● **About this exercise**: From the line containing "The width and" to the last line of the records below, retype every line exactly and output nothing else.

● **Source material**:
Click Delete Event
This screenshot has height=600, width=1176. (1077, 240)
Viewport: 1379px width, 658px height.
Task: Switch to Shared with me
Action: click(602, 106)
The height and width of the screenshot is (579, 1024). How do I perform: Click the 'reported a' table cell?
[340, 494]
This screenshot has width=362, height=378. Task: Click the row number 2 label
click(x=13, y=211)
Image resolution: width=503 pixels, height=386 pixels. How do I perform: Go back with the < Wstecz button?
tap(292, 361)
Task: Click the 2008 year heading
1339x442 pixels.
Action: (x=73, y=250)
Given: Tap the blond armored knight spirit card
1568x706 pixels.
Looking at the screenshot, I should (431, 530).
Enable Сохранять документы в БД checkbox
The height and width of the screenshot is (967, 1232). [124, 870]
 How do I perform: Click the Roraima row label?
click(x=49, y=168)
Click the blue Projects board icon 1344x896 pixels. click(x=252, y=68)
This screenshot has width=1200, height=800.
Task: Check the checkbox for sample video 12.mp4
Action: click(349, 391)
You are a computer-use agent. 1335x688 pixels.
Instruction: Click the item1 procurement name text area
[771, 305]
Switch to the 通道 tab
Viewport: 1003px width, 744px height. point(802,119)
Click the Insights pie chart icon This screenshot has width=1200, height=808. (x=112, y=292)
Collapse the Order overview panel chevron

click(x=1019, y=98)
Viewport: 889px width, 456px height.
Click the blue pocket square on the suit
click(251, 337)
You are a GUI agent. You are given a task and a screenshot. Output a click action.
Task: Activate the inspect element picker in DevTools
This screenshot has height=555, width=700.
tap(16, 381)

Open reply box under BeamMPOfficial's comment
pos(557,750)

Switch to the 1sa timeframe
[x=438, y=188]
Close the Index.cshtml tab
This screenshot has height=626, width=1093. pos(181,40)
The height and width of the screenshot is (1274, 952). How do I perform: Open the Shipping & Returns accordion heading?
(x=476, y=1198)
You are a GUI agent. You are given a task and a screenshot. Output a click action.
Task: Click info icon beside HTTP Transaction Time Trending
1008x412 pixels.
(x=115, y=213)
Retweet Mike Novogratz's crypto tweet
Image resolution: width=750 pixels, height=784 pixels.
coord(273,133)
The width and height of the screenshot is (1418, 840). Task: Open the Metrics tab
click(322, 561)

● **Completed task**:
The width and height of the screenshot is (1418, 840). Task: Open the Metrics tab
click(322, 561)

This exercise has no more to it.